Too much late. My personal computer has already about 100 small cores in the
GPU, and using CUDA (and soon OpenCL) you are even able to use them for almost
general computations...
And then comes Nehalem:
http://en.wikipedia.org/wiki/Intel_Nehalem_(microarchitecture)

Bye,
bearophile

May 02 2009

Georg Wrede <georg.wrede iki.fi> writes:

bearophile wrote:
 Georg Wrede:
 The more I think about it, the more I'm starting to believe that the 
 average desktop or laptop won't see two dozen cores in the immediate 
 future.


 Too much late. My personal computer has already about 100 small cores in the
GPU, and using CUDA (and soon OpenCL) you are even able to use them for almost
general computations...
 And then comes Nehalem:
 http://en.wikipedia.org/wiki/Intel_Nehalem_(microarchitecture)
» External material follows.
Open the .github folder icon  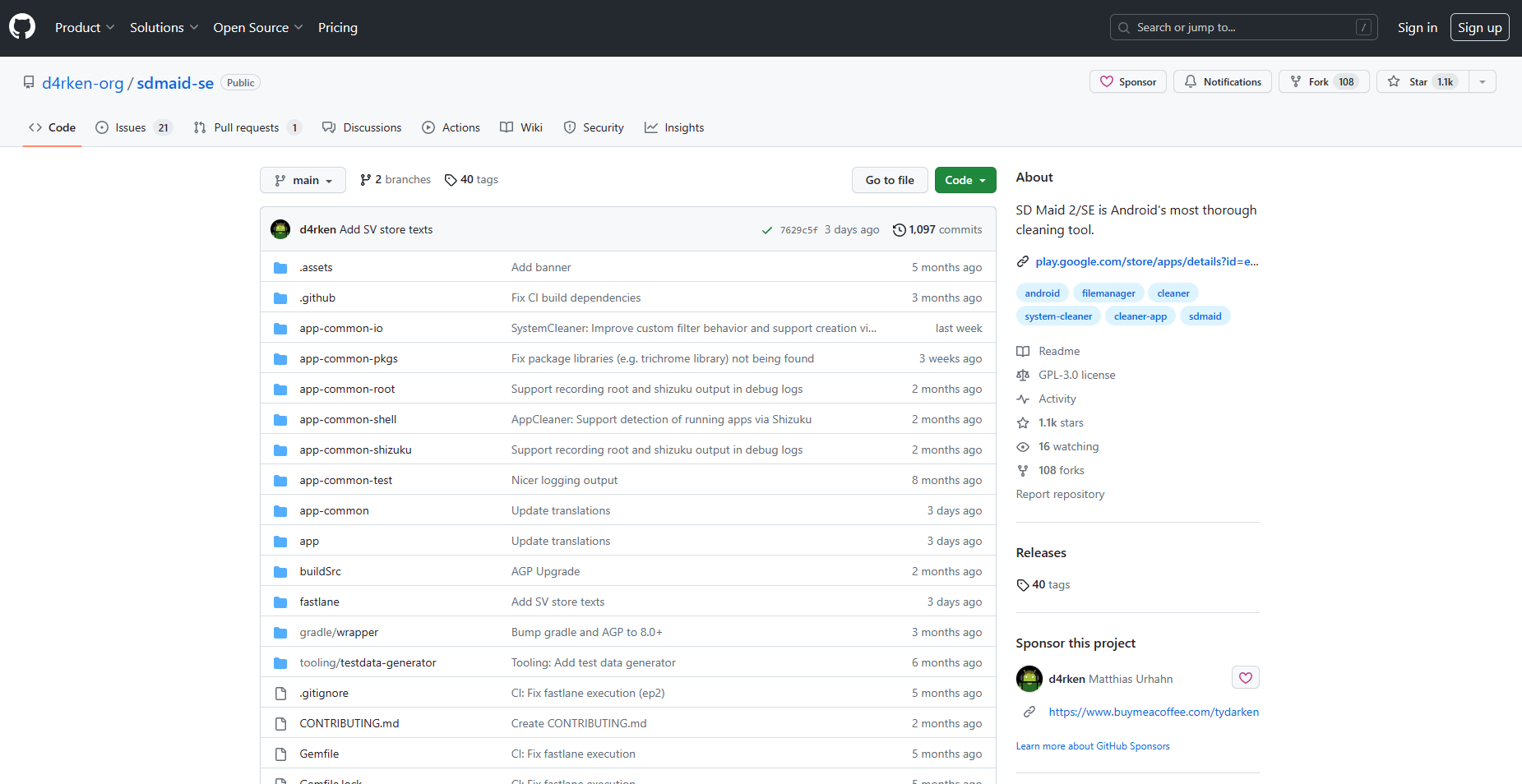pos(280,298)
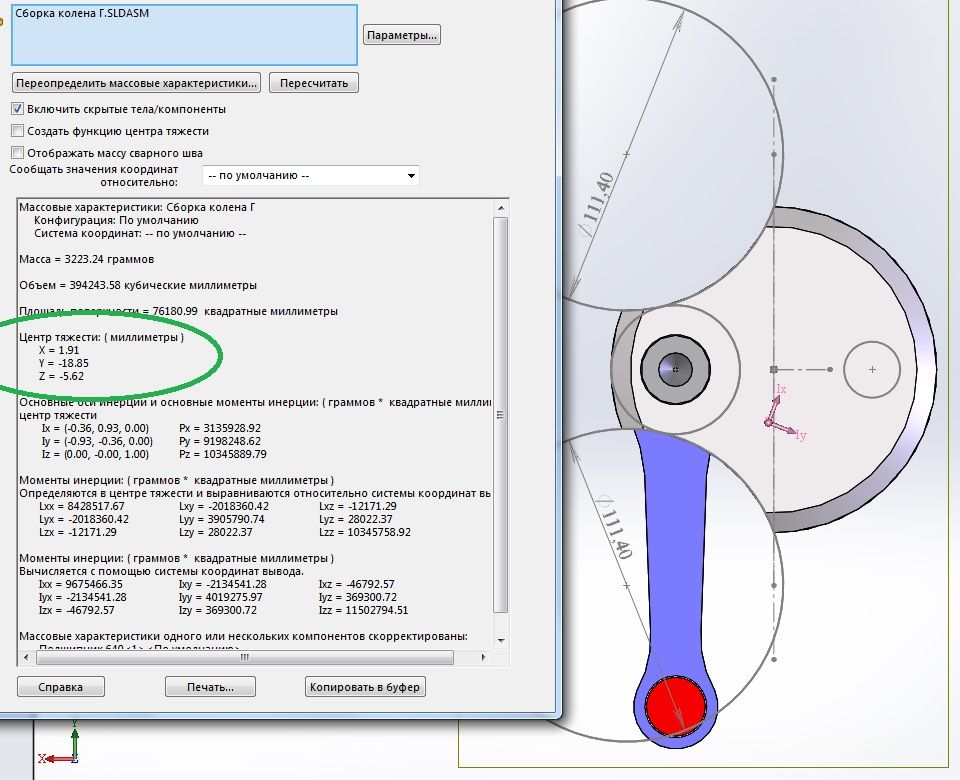Click Переопределить массовые характеристики button
960x780 pixels.
tap(137, 83)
http://en.wikipedia.org/wiki/Simultaneous_multithreading:

The latest MIPS architecture designs include an SMT system known as
"MIPS MT". MIPS MT provides for both heavyweight virtual processing
elements and lighter-weight hardware microthreads. RMI, a
Cupertino-based startup, is the first MIPS vendor to provide a processor
SOC based on 8 cores, each of which runs 4 threads. The threads can be
run in fine-grain mode where a different thread can be executed each
cycle. The threads can also be assigned priorities.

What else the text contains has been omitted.